Courses: Topics: Orig of Pol Phil-Historical Perspectives (PHILB395001)

Fall 2012

Class Number: 2446
This is a topics course. Course content varies
Div: III; Haverford: Humanities (HU)
In this course, we will examine the nature and formation of political
action and thought in Western society. Our approach will be both
historical and thematic. Historically, we will examine the changing
notions of the political in the Western tradition by considering
various canonical texts, such as Plato’s Republic, Aristotle’s
Politics, and Hobbes’s Leviathan. In examining historical texts, we
will consider the following questions: what are the operative norms?
Who is the political actor under consideration? What constitutes a
political event? Who remains on the outside?
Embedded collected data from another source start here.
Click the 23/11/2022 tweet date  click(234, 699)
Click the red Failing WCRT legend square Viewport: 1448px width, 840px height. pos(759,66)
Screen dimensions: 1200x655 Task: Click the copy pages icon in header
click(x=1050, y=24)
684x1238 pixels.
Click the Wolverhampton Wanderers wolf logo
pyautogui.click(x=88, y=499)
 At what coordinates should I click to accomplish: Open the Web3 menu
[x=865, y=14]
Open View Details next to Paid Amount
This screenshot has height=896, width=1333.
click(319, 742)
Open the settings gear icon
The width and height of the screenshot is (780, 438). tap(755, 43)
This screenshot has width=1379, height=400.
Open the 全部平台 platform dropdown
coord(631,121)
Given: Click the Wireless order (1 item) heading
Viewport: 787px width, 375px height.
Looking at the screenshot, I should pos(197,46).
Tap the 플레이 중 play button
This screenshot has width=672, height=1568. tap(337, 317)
Must there be an outside?
Inherent in this mode of questioning will be an exploration of the
ideas of justice, equality, liberty, rights, subjectivity, and
revolution. The class also aims to address the current
socio-political climate. Are we, as Francis Fukuyama declared, living
at the end of history? Did the events of May 1968 or the Revolutions
of 1989 signify epochal shifts in political and social life? What is
the role of critique today? To lay the groundwork for this
investigation, we will first examine various texts by Karl Marx and
Friedrich Engels. We will then examine various 20th- and 21st-century
critical theories, including texts by theorists of the Frankfurt
School and various anarchist, feminist, and environmentalist thinkers.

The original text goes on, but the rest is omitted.